■ **Activity**:
Pull every line that holds the word "Open" from the entries.

Data items
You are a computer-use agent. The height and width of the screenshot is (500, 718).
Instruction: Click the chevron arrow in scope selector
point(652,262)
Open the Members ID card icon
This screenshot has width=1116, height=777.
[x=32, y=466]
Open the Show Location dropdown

■ **Completed task**:
Open the Members ID card icon
Open the Show Location dropdown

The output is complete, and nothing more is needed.